::: PROVIDED RECORDS
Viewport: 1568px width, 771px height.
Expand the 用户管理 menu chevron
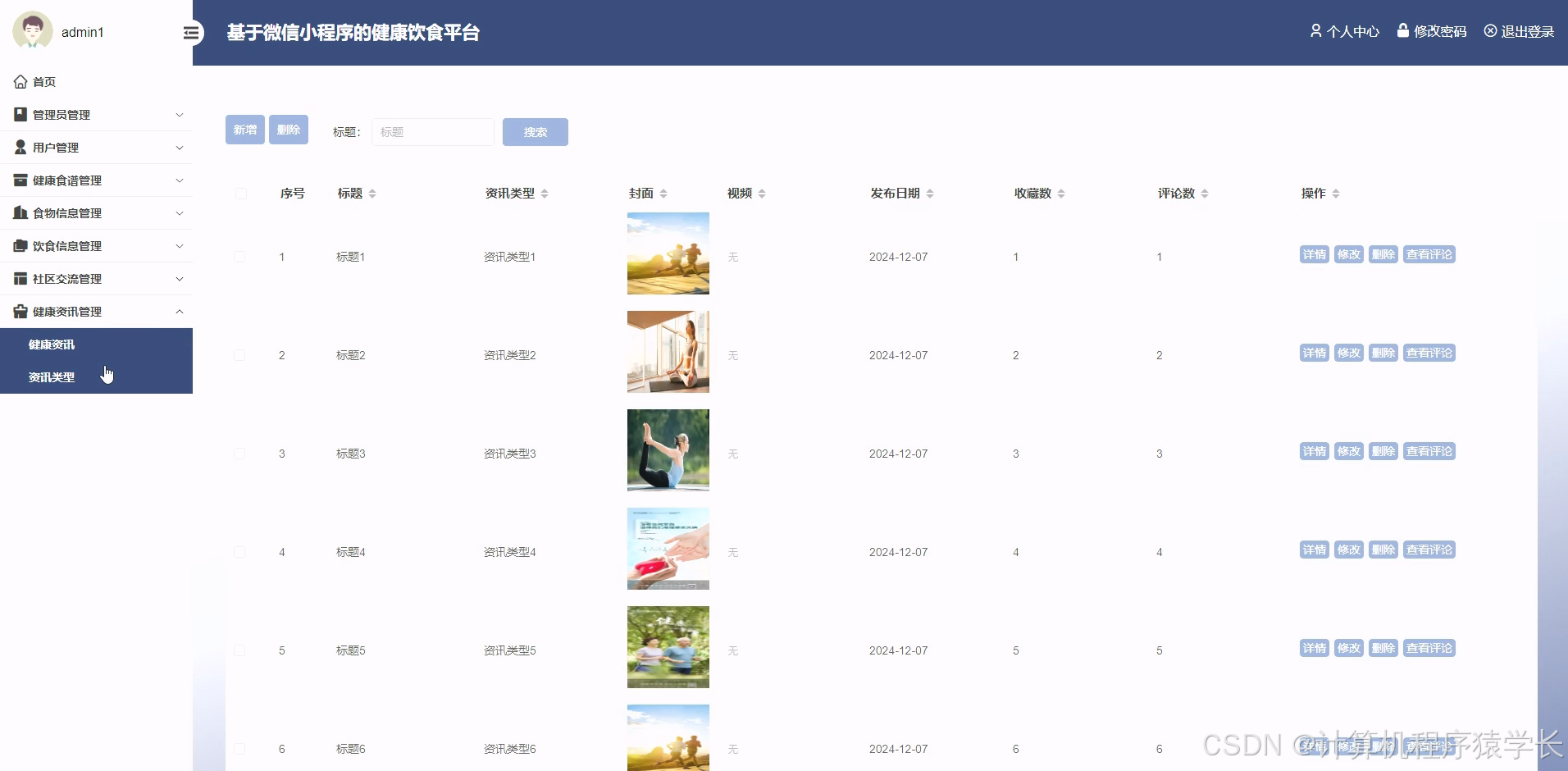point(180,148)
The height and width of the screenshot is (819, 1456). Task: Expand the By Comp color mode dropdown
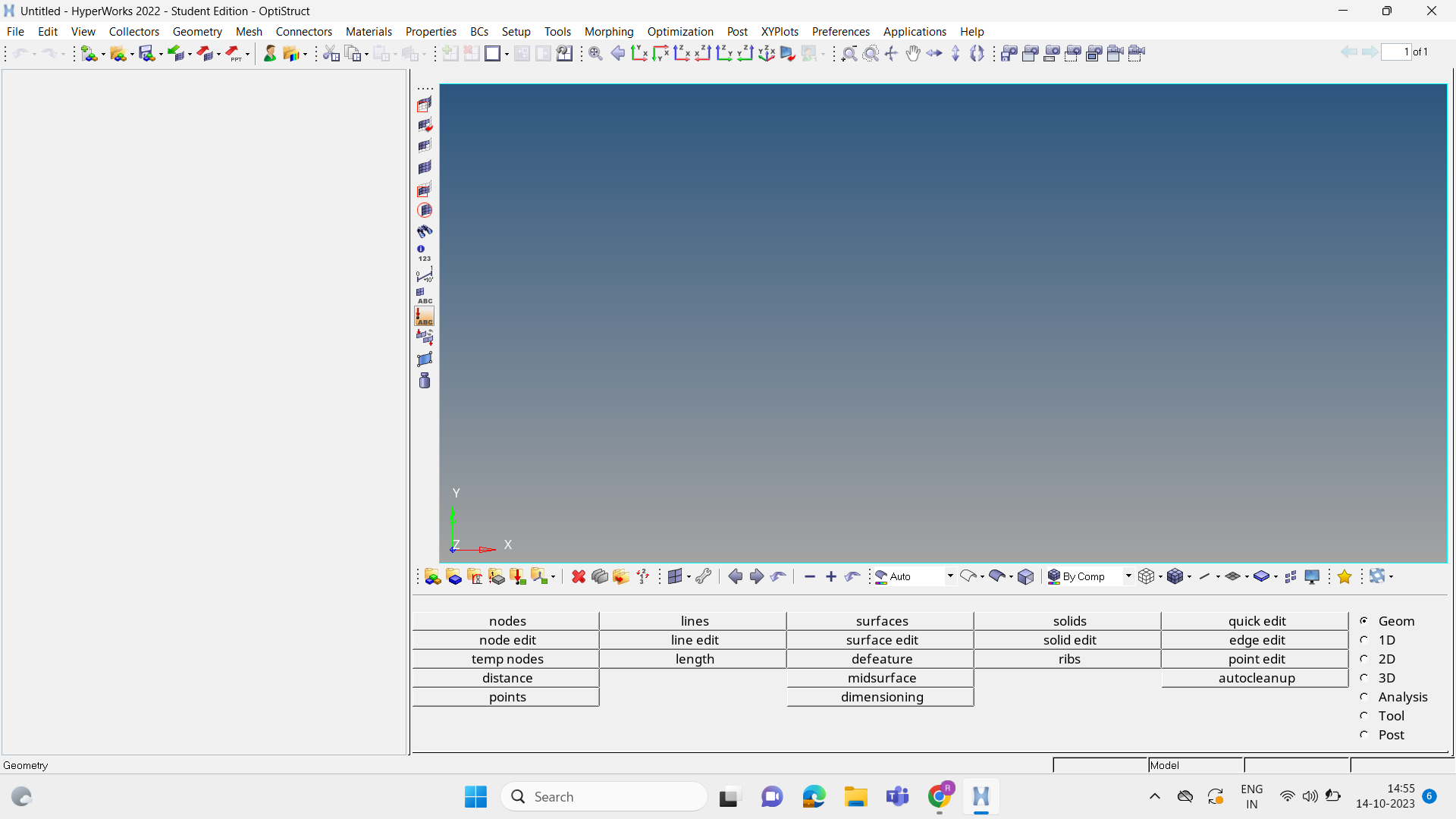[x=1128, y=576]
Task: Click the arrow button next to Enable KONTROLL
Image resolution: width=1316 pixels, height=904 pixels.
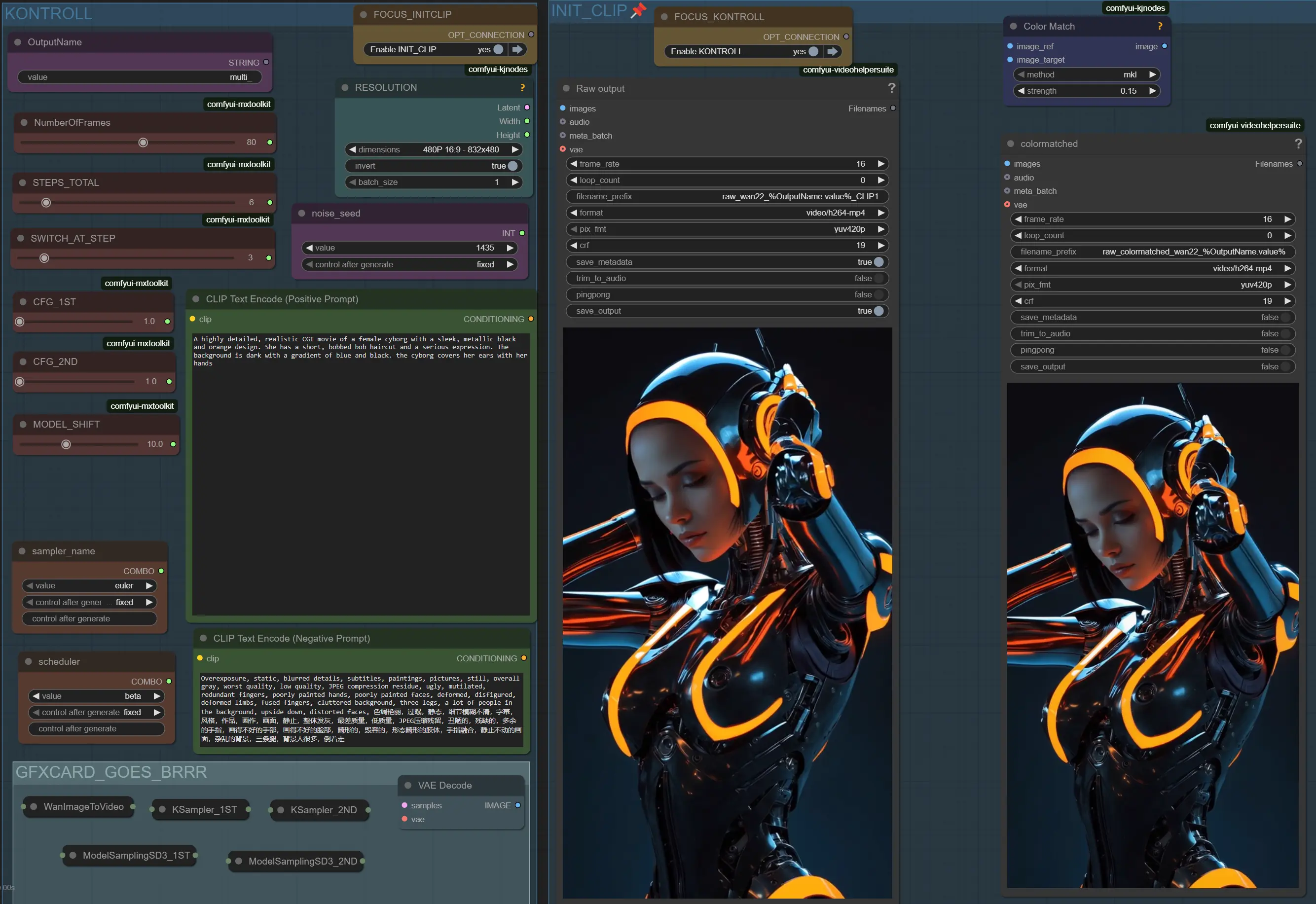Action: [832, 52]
::::::
::: PROVIDED RECORDS
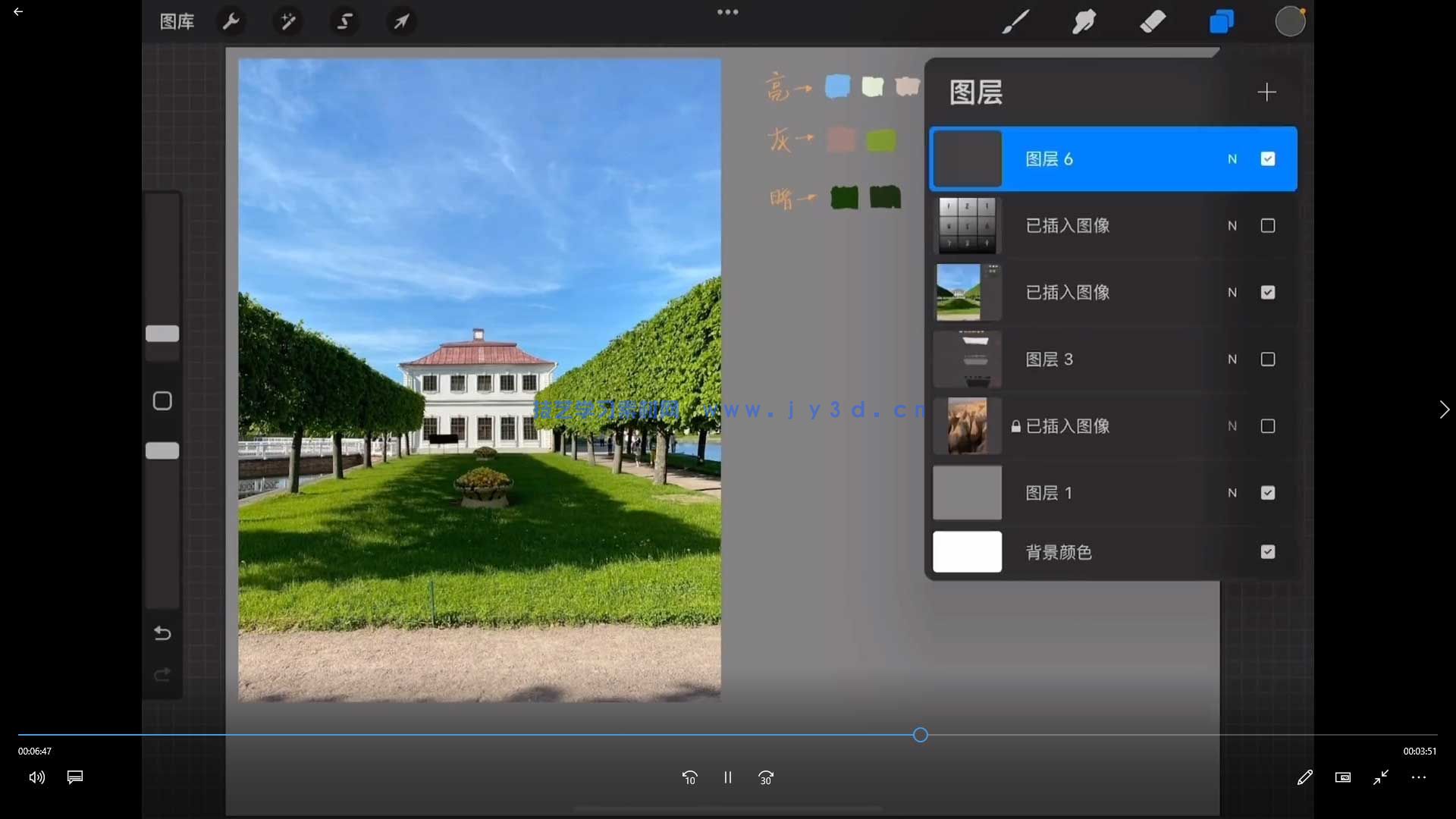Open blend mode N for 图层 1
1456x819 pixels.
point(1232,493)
::::::
• REQUIREMENT
Copy the listing above exactly, but only from the line with "Viewport: 1568px width, 771px height." through the line with "Task: Click the", including those two lines and excluding any picture.

• REPLY
Viewport: 1568px width, 771px height.
Expand the 用户管理 menu chevron
point(180,148)
The height and width of the screenshot is (819, 1456). Task: Expand the By Comp color mode dropdown
[x=1128, y=576]
Task: Click the arrow button next to Enable KONTROLL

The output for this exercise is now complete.